Trying to understand how to use variables and if I am using them correctly

I am currently working through a project where I am given a long list of profiles. I am specifically searching for profiles that have the tag “archived:true”. I have my API call and can see the flag. I have saved my results to an environmental variable. But I am unsure/confused how I can then use the variable to parse for only the IDs that are “archived:true”. Any thoughts would be appreciated

Can you please show an example response?

You can trim it to three records if the response is large.

The way I would do this is filter on the response first before saving it to an environment variable.

Postman uses JavaScript under the hood, so you can use the JavaScript filter function or you can also use the Lodash library which is available in the sandbox.

Hey @zperk11, welcome!

Since I don’t know the exact shape of the response, I’ll do a best guess for the code you’re looking for. In a post-response script in your request that returns the profile list, you can do something like this, assuming there’s a property called profiles in the response.

const data = pm.response.json();

// Find the archived profiles
const archivedProfiles = data.profiles.filter(p => p.archived === true);

// Save the archived profiles to an env variable
pm.environment.set('archivedProfiles', JSON.stringify(archivedProfiles));

Then in a subsequent request, you can get your list of profiles by accessing that variable and parsing the data from it, likely in a pre-request script.

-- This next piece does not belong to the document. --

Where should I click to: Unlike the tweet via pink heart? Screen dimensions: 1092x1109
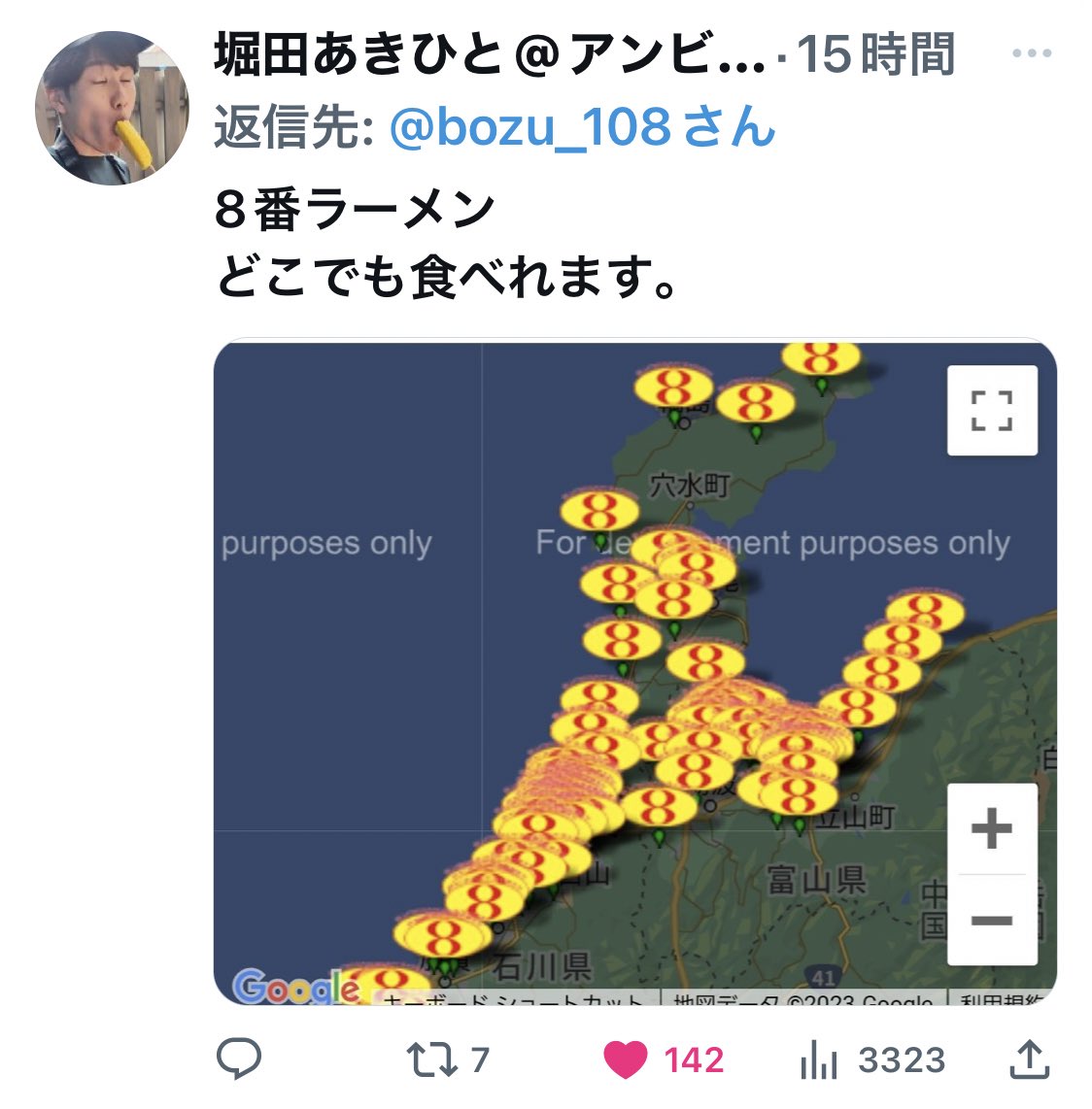(x=625, y=1059)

const archivedProfiles = JSON.parse(pm.environment.get('archivedProfiles'));

// Get the first one, if you want
const profile = archivedProfiles.pop();

// Save the profile list without the profile you just popped
pm.environment.set('archivedProfiles', JSON.stringify(archivedProfiles));

Hopefully that helps! If you’re trying to do something else, please let me know.

Slightly off topic, but doesn’t pop() return the last element of the array.

JavaScript Array pop() Method

shift() returns the first element (which I use a lot to control sendRequest loops).

JavaScript Array shift() Method

Hi Allen thanks for the response.

After doing my get call I get a response like

ID
UID
NAME
PROFILE TYPE
archived: true or obviously could be false

Each time I try to filter using let archivedids=total users.filter(id =>id.archived === true);

I get that totalusers.filter is not a function. At this point I just want to return IDs that are archived = true. Then I can worry about the rest later

Yup, you’re right. :+1:

Order probably doesn’t matter in this case since he’s likely processing all of the profiles, but yes - pop removes the last item in the array.

Where does totalusers come from? It’s giving you that error because that variable is not an array.

Would you be able to send a screenshot of your request in Postman or copy/paste the response? From your last message, it looks like the GET call is only returning a single profile? If that’s the case, then you’d modify to something like this because you’re likely iterating over the GET for every profile.

let totalUsers = pm.environment.get('totalUsers');
if(!totalUsers) {
  totalUsers = [];
} else {
  totalUsers = JSON.parse(totalUsers);
}

const data = pm.response.json();
if(data.archived) {
  totalUsers.push(data.id);
}

pm.environment.set('totalUsers', JSON.stringify(totalUsers));

This is why we ask for example responses.

We need to see the JSON response to accurately provide example code.

Otherwise its a lot of guess work and assumptions and invariably won’t work.